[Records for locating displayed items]
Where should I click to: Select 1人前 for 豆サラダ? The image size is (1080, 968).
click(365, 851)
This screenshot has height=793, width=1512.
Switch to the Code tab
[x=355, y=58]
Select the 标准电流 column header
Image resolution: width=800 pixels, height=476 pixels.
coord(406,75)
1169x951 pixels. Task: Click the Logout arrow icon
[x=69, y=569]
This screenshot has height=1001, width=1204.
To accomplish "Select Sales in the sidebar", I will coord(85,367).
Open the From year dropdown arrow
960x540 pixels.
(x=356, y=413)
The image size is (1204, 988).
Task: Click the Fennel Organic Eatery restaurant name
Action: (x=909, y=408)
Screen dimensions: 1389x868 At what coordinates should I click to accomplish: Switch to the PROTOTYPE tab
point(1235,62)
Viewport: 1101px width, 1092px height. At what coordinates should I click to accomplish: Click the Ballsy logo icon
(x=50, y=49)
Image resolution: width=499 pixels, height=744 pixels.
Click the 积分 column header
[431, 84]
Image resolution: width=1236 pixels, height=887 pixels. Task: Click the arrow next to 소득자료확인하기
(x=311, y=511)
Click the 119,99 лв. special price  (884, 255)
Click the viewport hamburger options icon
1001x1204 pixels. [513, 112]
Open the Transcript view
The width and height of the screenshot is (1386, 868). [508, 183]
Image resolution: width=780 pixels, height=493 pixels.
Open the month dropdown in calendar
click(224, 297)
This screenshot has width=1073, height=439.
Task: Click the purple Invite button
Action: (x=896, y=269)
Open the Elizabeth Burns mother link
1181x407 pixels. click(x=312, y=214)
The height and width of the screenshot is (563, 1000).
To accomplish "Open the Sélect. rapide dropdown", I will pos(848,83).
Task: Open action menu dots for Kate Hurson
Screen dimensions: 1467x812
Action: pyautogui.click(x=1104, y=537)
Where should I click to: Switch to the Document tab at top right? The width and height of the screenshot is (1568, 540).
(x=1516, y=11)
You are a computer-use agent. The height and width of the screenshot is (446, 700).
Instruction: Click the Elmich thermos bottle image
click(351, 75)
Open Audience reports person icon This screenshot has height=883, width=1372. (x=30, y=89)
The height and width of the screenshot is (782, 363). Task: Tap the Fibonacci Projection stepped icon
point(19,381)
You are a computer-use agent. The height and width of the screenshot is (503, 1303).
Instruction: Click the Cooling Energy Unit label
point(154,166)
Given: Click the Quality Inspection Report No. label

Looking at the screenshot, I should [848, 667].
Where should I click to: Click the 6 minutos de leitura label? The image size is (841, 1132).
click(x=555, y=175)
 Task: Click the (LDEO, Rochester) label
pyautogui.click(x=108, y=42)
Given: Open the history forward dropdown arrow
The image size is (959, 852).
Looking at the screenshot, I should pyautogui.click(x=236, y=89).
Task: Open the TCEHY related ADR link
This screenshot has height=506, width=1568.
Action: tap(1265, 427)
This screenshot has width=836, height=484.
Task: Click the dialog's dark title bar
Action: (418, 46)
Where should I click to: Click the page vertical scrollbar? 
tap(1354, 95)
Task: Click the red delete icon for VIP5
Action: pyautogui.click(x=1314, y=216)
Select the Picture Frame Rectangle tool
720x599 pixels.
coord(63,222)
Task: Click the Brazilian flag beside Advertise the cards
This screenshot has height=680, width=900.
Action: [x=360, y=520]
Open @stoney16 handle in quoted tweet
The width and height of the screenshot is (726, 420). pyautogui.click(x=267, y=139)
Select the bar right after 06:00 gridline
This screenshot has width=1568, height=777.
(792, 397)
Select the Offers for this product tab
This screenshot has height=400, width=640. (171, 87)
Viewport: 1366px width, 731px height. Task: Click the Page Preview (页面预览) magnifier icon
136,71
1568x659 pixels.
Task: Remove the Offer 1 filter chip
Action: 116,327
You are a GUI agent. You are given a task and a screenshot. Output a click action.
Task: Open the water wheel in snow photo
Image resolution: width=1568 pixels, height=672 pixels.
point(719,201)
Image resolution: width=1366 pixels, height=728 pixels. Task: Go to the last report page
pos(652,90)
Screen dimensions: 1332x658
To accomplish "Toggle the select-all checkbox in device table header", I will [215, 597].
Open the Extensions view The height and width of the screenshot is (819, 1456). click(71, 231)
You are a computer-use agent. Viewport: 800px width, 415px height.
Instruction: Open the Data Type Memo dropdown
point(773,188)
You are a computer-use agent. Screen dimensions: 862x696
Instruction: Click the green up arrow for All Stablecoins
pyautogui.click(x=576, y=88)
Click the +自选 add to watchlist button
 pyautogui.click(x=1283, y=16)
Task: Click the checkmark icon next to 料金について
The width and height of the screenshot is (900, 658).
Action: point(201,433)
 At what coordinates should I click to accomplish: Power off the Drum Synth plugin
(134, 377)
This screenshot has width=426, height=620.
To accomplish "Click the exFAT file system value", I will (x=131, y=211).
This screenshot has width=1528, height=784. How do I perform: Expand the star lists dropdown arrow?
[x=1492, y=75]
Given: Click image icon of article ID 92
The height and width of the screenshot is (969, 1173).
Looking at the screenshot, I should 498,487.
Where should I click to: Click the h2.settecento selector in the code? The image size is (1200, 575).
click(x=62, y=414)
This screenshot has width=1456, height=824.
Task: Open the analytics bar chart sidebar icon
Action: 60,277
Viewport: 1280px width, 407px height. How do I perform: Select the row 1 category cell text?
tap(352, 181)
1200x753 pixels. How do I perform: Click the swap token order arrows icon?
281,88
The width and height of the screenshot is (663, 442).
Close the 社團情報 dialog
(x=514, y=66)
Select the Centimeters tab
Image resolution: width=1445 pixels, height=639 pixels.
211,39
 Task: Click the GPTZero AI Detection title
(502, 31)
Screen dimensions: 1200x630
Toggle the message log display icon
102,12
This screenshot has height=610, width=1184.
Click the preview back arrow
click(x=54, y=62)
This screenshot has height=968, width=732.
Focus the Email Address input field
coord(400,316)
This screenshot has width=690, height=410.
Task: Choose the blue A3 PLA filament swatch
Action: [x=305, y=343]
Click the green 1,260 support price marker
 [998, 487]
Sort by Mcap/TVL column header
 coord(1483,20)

◆ WHAT TO PRODUCE:
Recast the records as a numbered list, from their first line through the line containing "Action: (x=896, y=269)", both included. Leave out any blank lines.

◆ OUTPUT BELOW:
1. Where should I click to: Select 1人前 for 豆サラダ? The image size is (1080, 968).
2. click(365, 851)
3. This screenshot has height=793, width=1512.
4. Switch to the Code tab
5. [x=355, y=58]
6. Select the 标准电流 column header
7. Image resolution: width=800 pixels, height=476 pixels.
8. coord(406,75)
9. 1169x951 pixels. Task: Click the Logout arrow icon
10. [x=69, y=569]
11. This screenshot has height=1001, width=1204.
12. To accomplish "Select Sales in the sidebar", I will coord(85,367).
13. Open the From year dropdown arrow
14. 960x540 pixels.
15. (x=356, y=413)
16. The image size is (1204, 988).
17. Task: Click the Fennel Organic Eatery restaurant name
18. Action: (x=909, y=408)
19. Screen dimensions: 1389x868 At what coordinates should I click to accomplish: Switch to the PROTOTYPE tab
20. point(1235,62)
21. Viewport: 1101px width, 1092px height. At what coordinates should I click to accomplish: Click the Ballsy logo icon
22. (x=50, y=49)
23. Image resolution: width=499 pixels, height=744 pixels.
24. Click the 积分 column header
25. [431, 84]
26. Image resolution: width=1236 pixels, height=887 pixels. Task: Click the arrow next to 소득자료확인하기
27. (x=311, y=511)
28. Click the 119,99 лв. special price  (884, 255)
29. Click the viewport hamburger options icon
30. 1001x1204 pixels. [513, 112]
31. Open the Transcript view
32. The width and height of the screenshot is (1386, 868). [508, 183]
33. Image resolution: width=780 pixels, height=493 pixels.
34. Open the month dropdown in calendar
35. click(224, 297)
36. This screenshot has width=1073, height=439.
37. Task: Click the purple Invite button
38. Action: (x=896, y=269)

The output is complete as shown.